Could you rewrite the entries, from the line containing "You are a computer-use agent." through the end of the entries, as a two-column CSV with the headers entry_text and answer, one row per entry, each value in a single quoted field with line breaks turned into spaces? Leave the pictures out.

* **The data**
— BEGIN —
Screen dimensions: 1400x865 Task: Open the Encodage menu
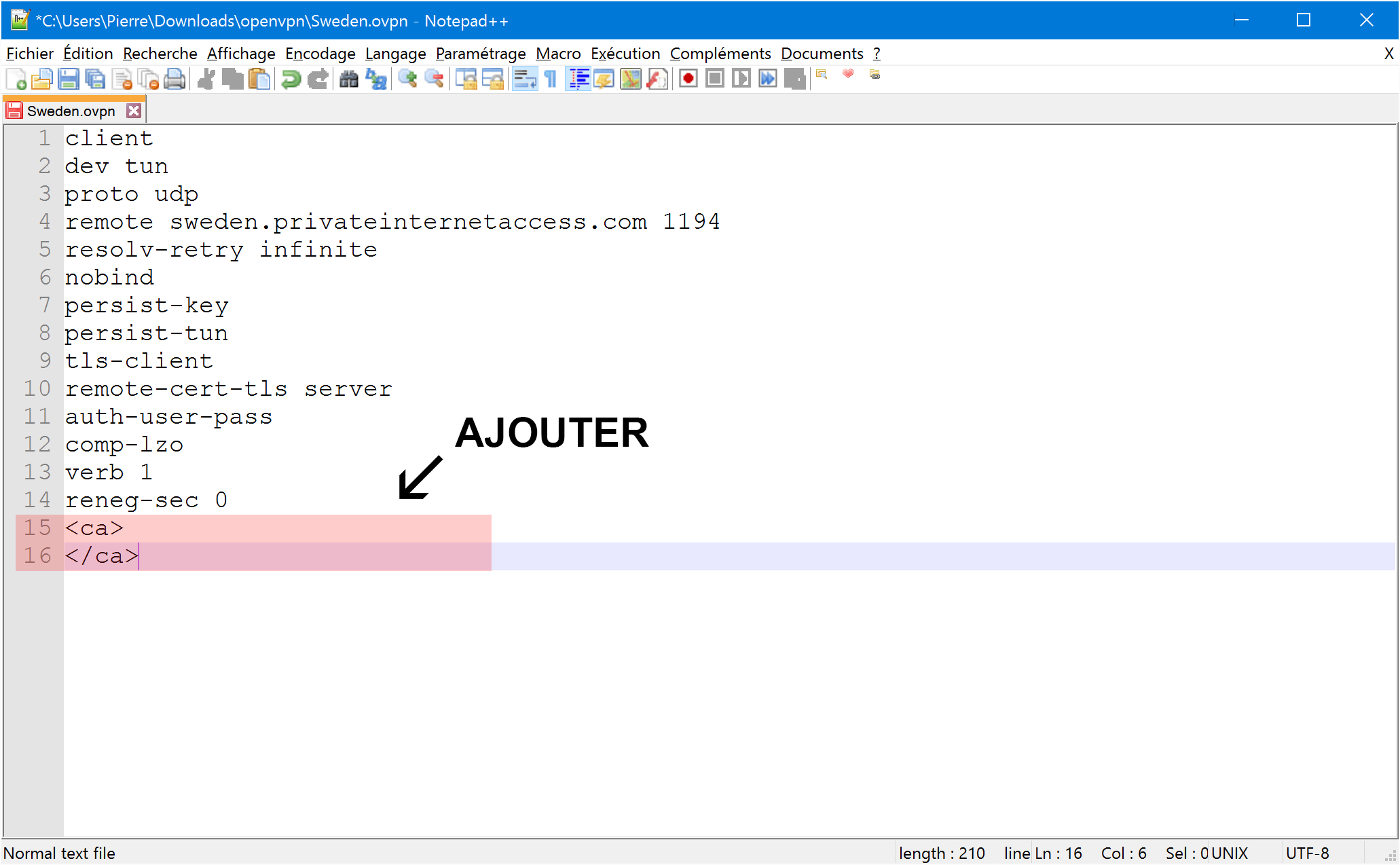[x=318, y=54]
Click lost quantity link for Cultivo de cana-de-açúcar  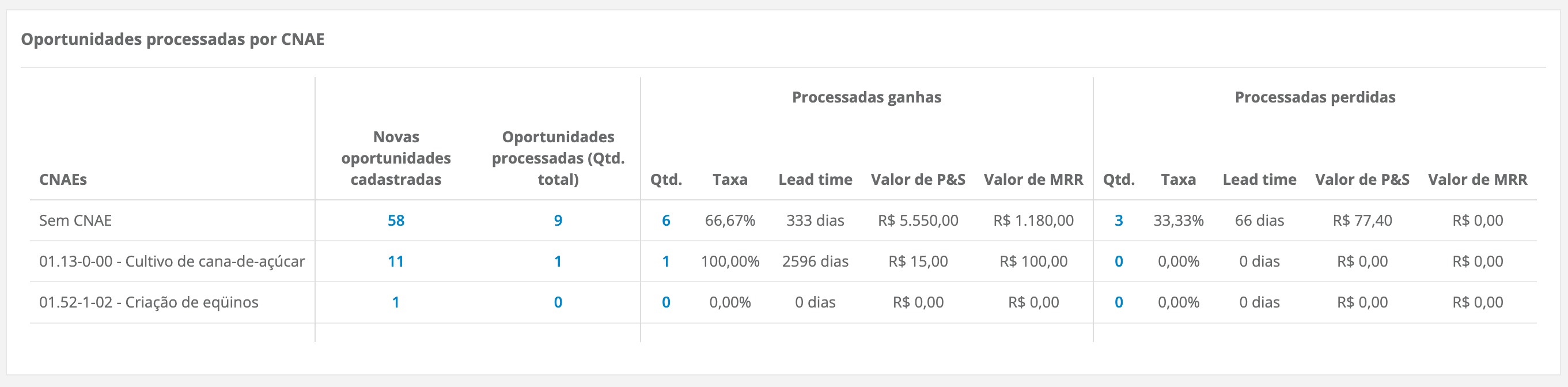(1118, 261)
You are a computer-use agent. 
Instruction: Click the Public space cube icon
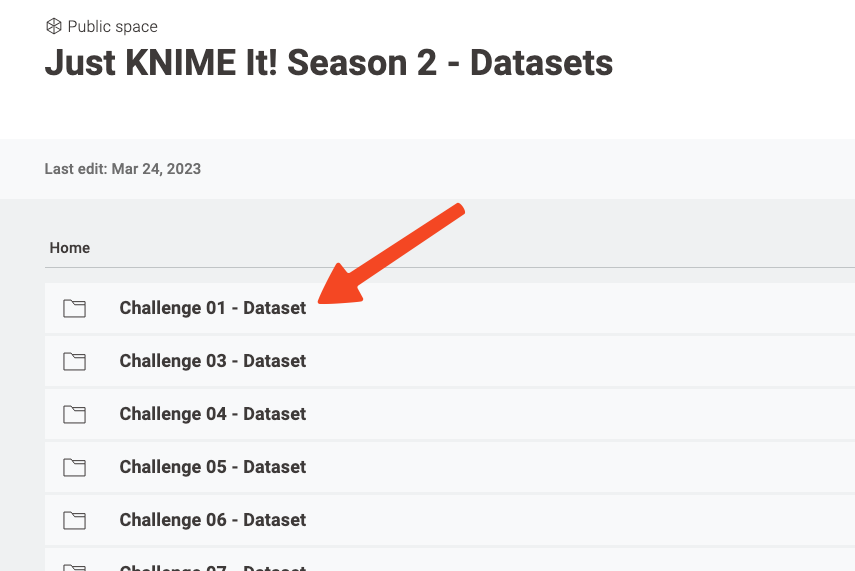pyautogui.click(x=53, y=26)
— END —
* **Response**
entry_text,answer
"You are a computer-use agent. Instruction: Click the Public space cube icon","pyautogui.click(x=53, y=26)"